- Microsoft Digital Defense Report Reveals Latest Cybersecurity Trends
- Hackers and Defenders Turn to AI to Increase Productivity
- Nation-state hackers launch even more attacks
With great power comes great responsibility, but in the case of artificial intelligence, Uncle Ben’s words don’t hit the mark.
Hackers are increasingly integrating AI into their attack schemes, using it to create convincing phishing emails to steal login credentials.
After all, why fight cyber defenses that an organization has spent tens of thousands of dollars on when you can just steal the keys and walk out the door. But there is hope…
Searching for digital gold
Microsoft’s sixth Digital Defense Report (DDR), released today, reveals that more than 80 percent of attacks investigated by Microsoft security teams were aimed at data mining. Hackers make a lot of money by gaining access to systems, stealing then encrypting or deleting data, then returning the data to the victim.
Although hackers may be motivated by financial reasons, the attacks have very real consequences. Recent trends have shown that attackers are turning their attention to critical healthcare and government systems, particularly those that rely on outdated hardware or lack the funds to mount an adequate defense.
After being hit by ransomware, hospitals and healthcare facilities are more likely to pay to restore access to systems or risk operational delays or even patient deaths. Humans remain the weakest link in cybersecurity, with credentials stolen to bypass security systems and gain access to the heart of organizations.
Fortunately, there is a simple tool that can defend against 99% of identity-based attacks. Multi-factor authentication prevents attackers from logging into accounts even if they have the correct credentials by requiring verification that the login attempt came from the legitimate account owner.
Authenticator apps are particularly effective against information-stealing malware. Even if it is successfully deployed within an organization and harvests credentials, the data it collects is effectively useless if attackers cannot also authenticate.
AI on the rise
Attackers and defenders are increasingly turning to AI to hack and repair cyber defenses. Rather than sending emails manually, attackers use AI to create convincing texts in multiple languages and then send them in bulk.

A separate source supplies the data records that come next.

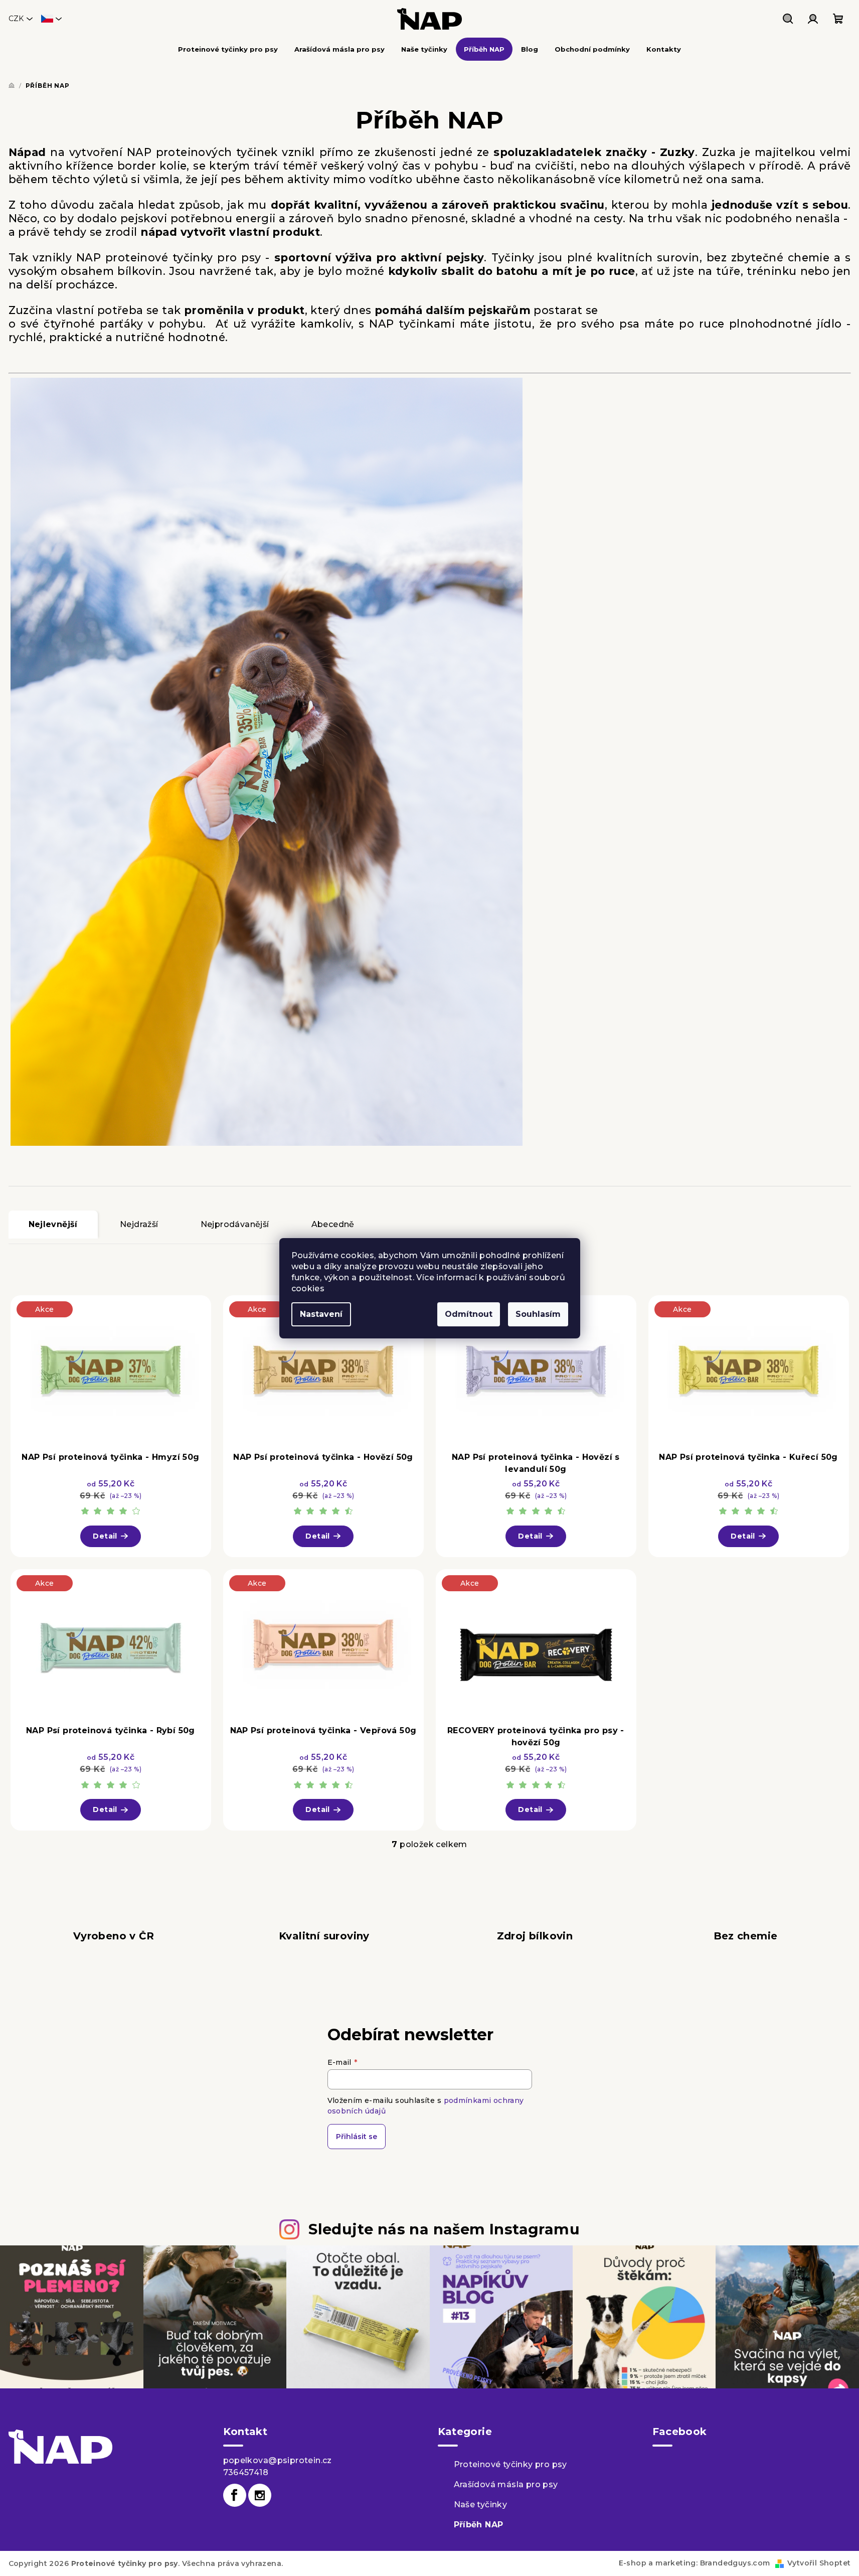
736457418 (246, 2472)
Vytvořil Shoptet (818, 2562)
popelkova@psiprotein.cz (277, 2460)
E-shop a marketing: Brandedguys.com (694, 2562)
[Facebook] (234, 2495)
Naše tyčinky (480, 2504)
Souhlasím (538, 1314)
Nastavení (321, 1314)
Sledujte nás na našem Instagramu (444, 2229)
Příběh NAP (478, 2524)
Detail (105, 1536)
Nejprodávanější (235, 1224)
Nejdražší (139, 1224)
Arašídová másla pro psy (506, 2484)
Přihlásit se (356, 2136)
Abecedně (333, 1224)
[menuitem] (228, 49)
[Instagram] (259, 2495)
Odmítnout (468, 1314)
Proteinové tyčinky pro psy (510, 2464)
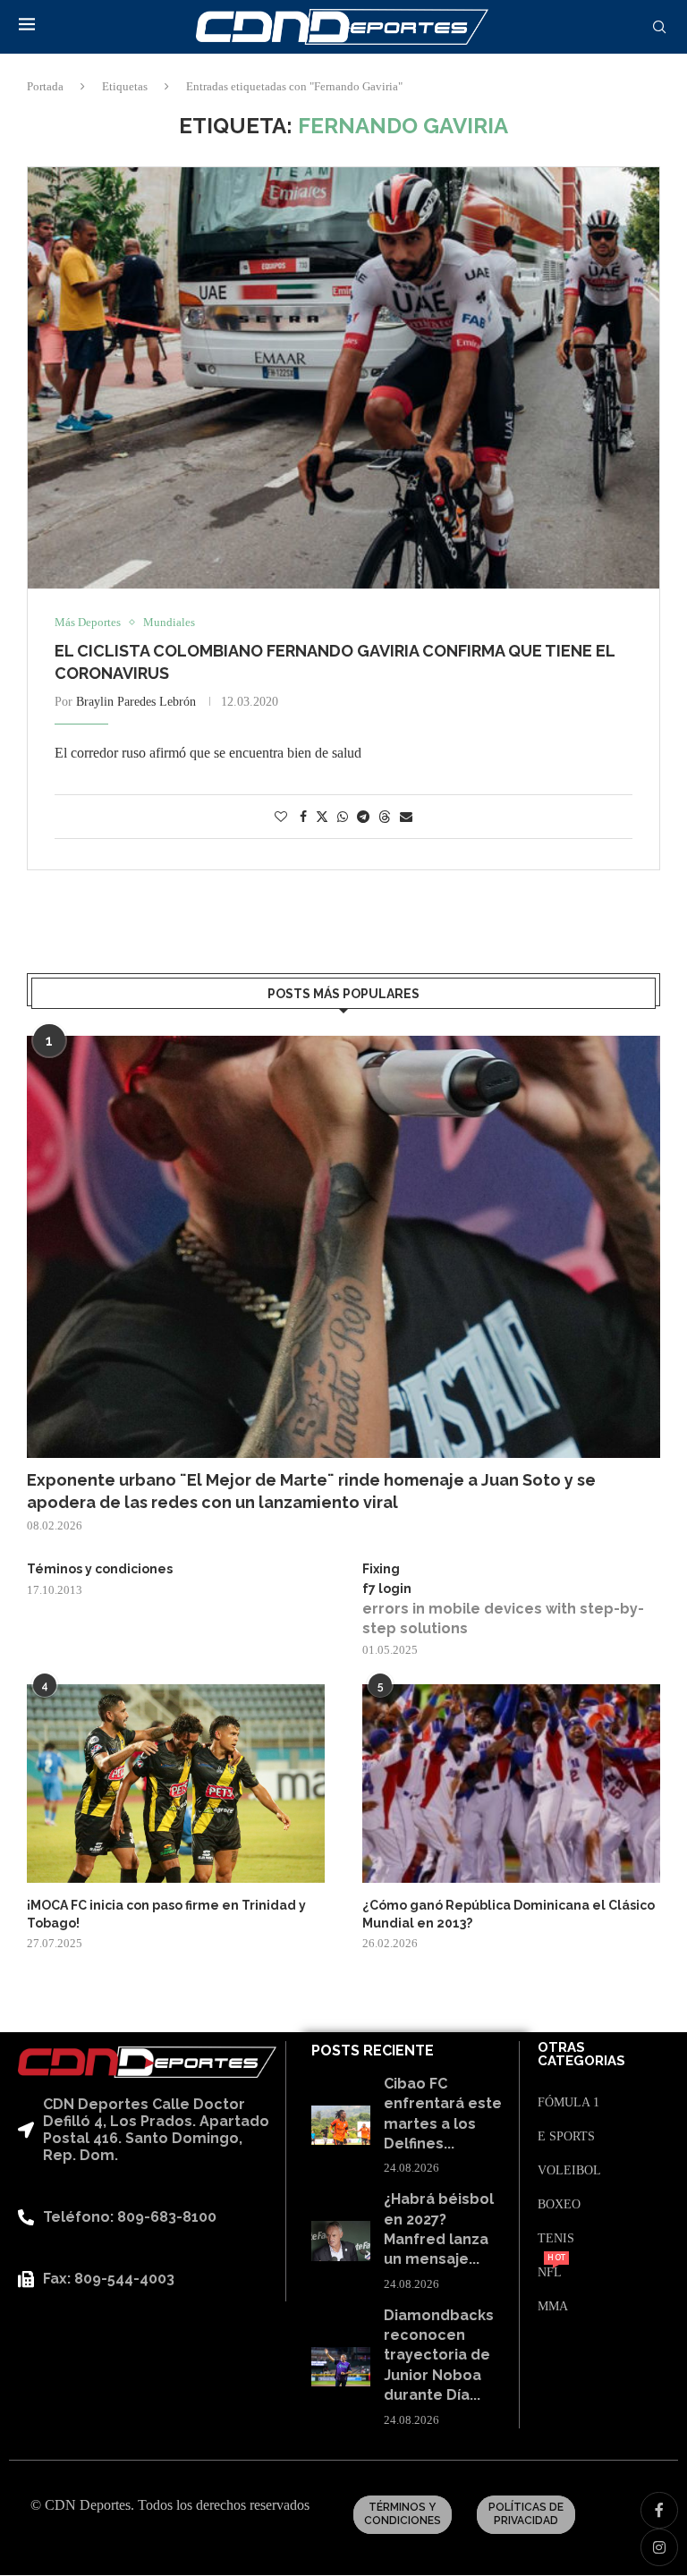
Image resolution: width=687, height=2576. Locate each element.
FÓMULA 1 (568, 2103)
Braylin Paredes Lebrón (136, 701)
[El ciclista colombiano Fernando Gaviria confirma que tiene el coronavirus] (343, 378)
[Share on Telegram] (363, 817)
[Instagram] (659, 2547)
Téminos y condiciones (100, 1569)
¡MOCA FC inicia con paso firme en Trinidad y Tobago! (166, 1914)
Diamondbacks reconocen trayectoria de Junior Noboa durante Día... (439, 2355)
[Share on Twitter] (322, 817)
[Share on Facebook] (303, 817)
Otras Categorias (581, 2054)
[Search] (659, 28)
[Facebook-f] (659, 2510)
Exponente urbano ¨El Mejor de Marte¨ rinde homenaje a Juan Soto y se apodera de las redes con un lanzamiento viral (311, 1491)
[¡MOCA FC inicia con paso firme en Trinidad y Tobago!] (176, 1783)
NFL (550, 2273)
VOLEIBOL (569, 2171)
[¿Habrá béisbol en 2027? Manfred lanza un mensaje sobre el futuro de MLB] (340, 2240)
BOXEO (559, 2205)
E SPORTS (566, 2137)
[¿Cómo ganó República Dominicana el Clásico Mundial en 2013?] (511, 1783)
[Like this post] (281, 817)
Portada (45, 86)
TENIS (556, 2239)
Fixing (381, 1569)
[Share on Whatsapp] (342, 817)
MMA (553, 2307)
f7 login (386, 1588)
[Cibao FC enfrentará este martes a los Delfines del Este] (340, 2125)
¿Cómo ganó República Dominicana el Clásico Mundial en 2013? (508, 1914)
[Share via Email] (406, 817)
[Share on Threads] (384, 817)
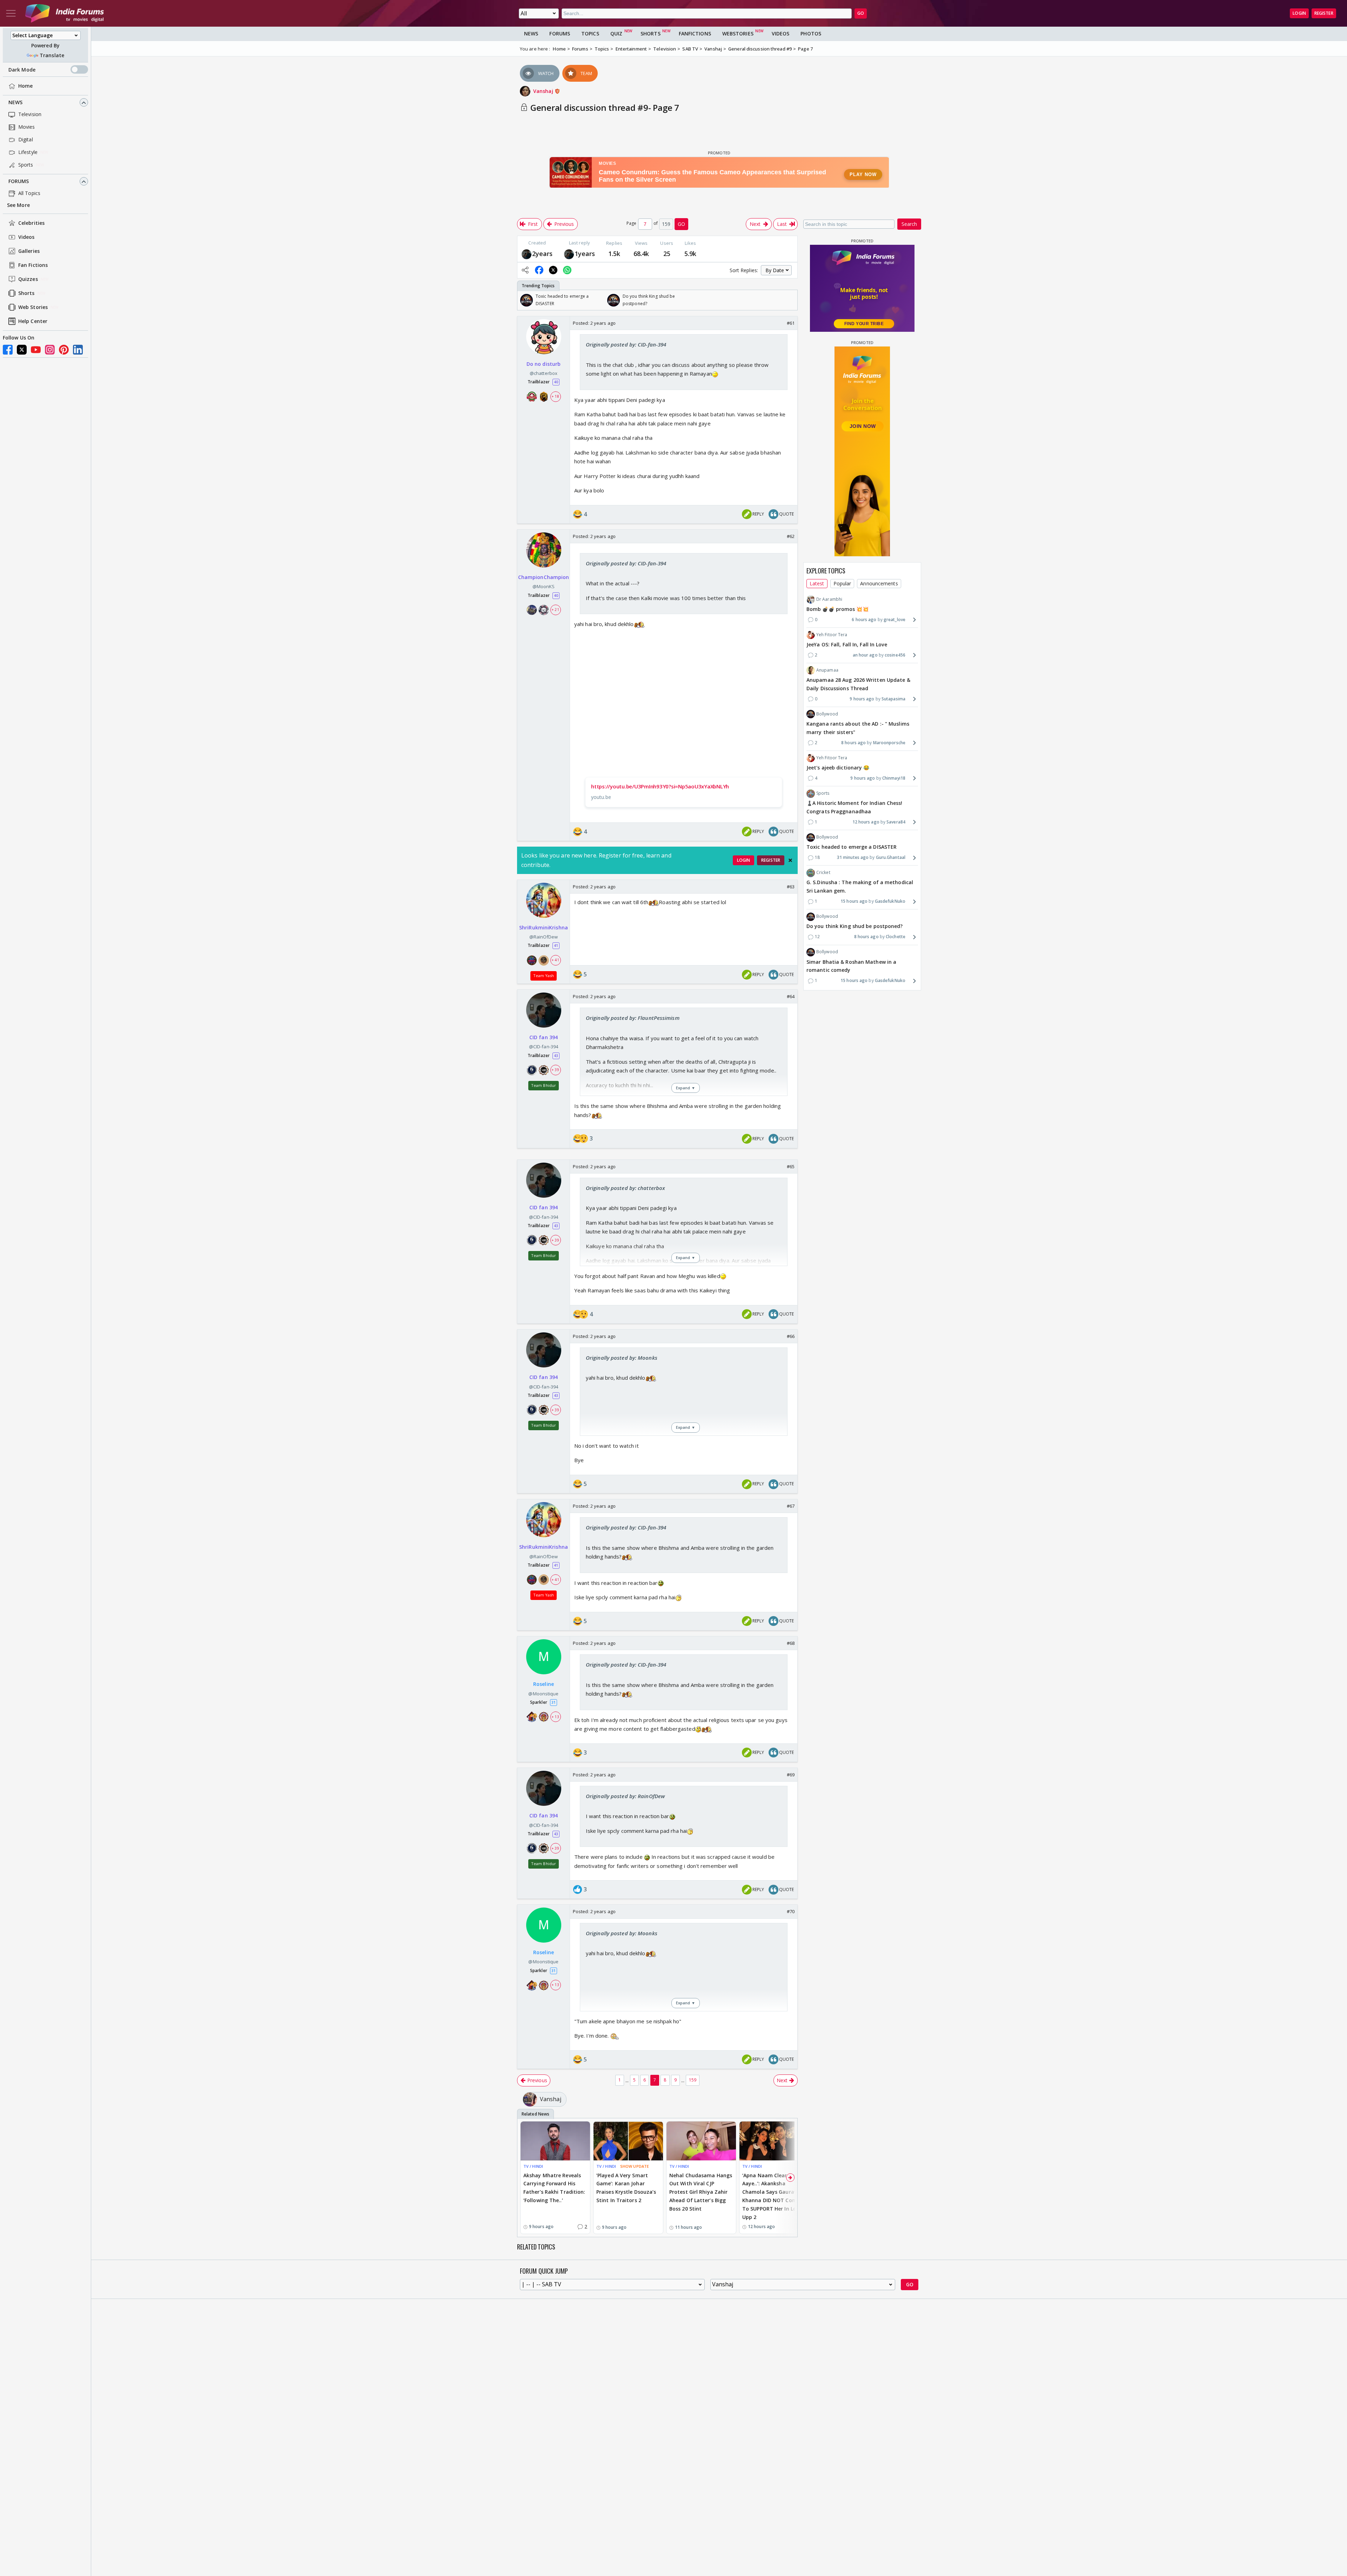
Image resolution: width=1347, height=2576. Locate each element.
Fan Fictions (33, 265)
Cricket (823, 873)
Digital (25, 139)
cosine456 (895, 655)
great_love (894, 620)
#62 (791, 536)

AI also allows hackers to create malware that can mutate, providing effective camouflage against security software. In fact, the use of AI in the cyber world has increased almost in parallel with the release of powerful new models.
Defenders also take advantage of AI tools to detect phishing attacks, new malware, training and potential threats. So there is a balance.
Hackers aren’t just ordinary people betting on ransoming data for a quick payday: sophisticated state actors are launching more campaigns for intelligence collection, disruption, and financial gain.
For example, China has launched numerous high-profile campaigns over the past year, with the most prolific attack targeting major U.S. telecommunications providers. Iran targets Western maritime trade organizations, potentially signaling attacks on commercial shipping in the Middle East.
Microsoft also noted a significant expansion of Russian groups targeting organizations dedicated to supporting Ukraine, particularly small businesses that do not have the budget to afford powerful protection suites.
North Korean groups continue to seek funding for the hermit kingdom, with attackers successfully applying for jobs at targeted companies, stealing sensitive information to continue technological development at home, and deploying ransomware when discovered as a way to repatriate additional funds back to their country.
And the future?
In DDR 2025, Microsoft calls on governments as well as private organizations to increase intelligence sharing and training. Microsoft also believes that better security governance could help deter organizations that might pay a ransom. After all, if you remove the incentive to deploy ransomware, hackers will (theoretically) stop deploying ransomware.
Microsoft also says that combating a rapidly changing security environment is a societal challenge because the economic, government and social systems we rely on are at serious risk. The goal is deterrence, with governments denouncing nation-state attacks and applying sanctions, providing real consequences for hostile nations.